§ PROVIDED DATA
--- START ---

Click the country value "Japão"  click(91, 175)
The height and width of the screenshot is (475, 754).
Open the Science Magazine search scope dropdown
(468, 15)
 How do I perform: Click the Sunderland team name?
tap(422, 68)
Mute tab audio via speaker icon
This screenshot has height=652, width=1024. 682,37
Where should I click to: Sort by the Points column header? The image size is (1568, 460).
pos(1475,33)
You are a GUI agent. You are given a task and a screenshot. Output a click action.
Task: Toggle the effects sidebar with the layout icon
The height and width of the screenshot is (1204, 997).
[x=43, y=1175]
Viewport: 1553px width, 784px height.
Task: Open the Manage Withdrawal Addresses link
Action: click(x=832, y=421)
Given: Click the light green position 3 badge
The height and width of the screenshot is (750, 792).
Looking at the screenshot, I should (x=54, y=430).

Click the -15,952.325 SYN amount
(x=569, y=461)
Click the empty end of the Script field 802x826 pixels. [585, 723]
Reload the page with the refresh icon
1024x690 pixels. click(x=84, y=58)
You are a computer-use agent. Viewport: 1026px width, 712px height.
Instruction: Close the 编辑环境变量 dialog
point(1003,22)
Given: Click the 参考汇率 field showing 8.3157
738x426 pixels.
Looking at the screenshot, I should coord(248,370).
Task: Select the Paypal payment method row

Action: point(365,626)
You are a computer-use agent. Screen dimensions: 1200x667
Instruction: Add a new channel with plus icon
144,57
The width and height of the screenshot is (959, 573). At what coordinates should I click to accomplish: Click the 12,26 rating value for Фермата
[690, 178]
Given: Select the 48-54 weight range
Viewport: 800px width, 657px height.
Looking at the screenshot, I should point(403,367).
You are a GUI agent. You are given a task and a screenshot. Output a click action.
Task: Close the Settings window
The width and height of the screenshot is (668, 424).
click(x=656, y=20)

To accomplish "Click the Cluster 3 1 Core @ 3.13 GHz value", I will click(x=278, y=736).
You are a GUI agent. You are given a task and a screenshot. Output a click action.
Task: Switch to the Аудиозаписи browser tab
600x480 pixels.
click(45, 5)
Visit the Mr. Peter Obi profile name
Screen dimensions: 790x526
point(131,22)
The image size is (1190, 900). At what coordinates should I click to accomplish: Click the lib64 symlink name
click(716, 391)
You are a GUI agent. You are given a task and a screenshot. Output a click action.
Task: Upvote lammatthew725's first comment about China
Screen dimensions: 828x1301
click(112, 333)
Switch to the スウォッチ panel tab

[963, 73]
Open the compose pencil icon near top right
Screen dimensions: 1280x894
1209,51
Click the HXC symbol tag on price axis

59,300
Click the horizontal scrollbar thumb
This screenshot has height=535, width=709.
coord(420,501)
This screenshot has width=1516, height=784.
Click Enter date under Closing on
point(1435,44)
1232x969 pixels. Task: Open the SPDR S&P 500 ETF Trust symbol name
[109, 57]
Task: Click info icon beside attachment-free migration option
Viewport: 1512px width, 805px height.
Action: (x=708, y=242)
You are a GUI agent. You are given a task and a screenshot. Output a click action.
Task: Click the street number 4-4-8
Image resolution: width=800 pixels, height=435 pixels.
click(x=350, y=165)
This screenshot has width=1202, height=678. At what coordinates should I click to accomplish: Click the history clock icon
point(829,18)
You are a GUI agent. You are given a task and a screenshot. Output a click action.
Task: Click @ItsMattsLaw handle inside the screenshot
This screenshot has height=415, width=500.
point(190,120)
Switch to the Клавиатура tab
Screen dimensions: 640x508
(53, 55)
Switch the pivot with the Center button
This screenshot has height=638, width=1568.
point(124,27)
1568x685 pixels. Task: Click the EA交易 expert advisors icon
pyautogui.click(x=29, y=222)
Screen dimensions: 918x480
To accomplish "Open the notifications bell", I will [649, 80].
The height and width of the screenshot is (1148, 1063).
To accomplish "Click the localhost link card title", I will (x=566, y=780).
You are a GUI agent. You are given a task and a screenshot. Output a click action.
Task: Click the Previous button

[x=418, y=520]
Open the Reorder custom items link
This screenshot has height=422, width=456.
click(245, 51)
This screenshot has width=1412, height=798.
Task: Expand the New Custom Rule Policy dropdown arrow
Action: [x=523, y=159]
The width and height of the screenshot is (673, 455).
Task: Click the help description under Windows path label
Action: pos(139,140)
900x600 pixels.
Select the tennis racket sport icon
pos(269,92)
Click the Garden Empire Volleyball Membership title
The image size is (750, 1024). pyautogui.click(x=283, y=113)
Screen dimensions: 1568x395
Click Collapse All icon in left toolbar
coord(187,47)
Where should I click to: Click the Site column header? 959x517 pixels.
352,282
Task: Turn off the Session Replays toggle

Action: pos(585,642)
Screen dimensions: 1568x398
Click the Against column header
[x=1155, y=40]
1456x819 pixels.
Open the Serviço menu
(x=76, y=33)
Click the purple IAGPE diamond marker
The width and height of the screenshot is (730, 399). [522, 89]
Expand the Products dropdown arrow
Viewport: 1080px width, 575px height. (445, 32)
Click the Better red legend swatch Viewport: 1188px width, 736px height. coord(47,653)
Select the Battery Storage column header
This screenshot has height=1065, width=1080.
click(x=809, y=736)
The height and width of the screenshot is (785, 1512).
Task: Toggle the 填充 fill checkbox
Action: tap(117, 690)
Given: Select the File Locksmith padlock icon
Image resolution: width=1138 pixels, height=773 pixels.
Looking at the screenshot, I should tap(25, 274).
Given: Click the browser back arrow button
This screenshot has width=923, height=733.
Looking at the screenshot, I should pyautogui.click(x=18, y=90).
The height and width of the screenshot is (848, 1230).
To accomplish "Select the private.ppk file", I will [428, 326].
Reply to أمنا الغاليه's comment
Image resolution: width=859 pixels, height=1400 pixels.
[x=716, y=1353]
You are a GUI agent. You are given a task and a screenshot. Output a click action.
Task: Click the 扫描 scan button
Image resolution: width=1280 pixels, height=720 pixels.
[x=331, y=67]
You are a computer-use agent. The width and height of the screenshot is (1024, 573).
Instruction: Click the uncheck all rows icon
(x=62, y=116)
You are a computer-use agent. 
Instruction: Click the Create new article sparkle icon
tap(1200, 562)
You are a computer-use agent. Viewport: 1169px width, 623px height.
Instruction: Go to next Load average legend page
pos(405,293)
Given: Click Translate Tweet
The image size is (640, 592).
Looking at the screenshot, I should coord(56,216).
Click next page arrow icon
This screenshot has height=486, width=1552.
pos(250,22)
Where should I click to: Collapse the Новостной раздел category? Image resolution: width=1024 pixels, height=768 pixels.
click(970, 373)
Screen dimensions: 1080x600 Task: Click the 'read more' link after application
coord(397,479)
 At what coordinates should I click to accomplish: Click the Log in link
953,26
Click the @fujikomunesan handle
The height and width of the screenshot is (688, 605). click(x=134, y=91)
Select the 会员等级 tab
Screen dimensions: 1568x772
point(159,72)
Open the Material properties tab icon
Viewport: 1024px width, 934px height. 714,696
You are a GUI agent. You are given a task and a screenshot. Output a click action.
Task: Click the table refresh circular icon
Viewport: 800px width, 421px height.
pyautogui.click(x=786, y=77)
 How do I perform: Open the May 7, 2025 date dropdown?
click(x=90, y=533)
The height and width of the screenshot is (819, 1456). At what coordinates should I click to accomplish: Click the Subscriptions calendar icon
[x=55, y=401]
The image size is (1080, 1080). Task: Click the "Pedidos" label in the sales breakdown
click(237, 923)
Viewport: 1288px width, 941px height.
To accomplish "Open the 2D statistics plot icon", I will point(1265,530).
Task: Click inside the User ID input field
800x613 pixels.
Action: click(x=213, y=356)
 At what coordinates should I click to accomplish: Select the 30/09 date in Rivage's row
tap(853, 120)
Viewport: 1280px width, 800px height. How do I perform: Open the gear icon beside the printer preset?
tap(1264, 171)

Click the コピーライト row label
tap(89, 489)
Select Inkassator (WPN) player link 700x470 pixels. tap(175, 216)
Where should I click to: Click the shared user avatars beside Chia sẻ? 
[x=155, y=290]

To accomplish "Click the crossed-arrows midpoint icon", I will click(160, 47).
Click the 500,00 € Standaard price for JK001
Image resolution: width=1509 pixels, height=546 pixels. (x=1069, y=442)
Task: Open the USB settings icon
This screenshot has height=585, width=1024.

--- END ---

§ REQUIRED ACTION
Please transcribe exactly the lines above from the line that has "Image resolution: width=1280" up to and including the line that has "Given: Click Translate Tweet"; no other line belongs in the answer.

§ RESPONSE
Image resolution: width=1280 pixels, height=720 pixels.
[x=331, y=67]
You are a computer-use agent. The width and height of the screenshot is (1024, 573).
Instruction: Click the uncheck all rows icon
(x=62, y=116)
You are a computer-use agent. 
Instruction: Click the Create new article sparkle icon
tap(1200, 562)
You are a computer-use agent. Viewport: 1169px width, 623px height.
Instruction: Go to next Load average legend page
pos(405,293)
Given: Click Translate Tweet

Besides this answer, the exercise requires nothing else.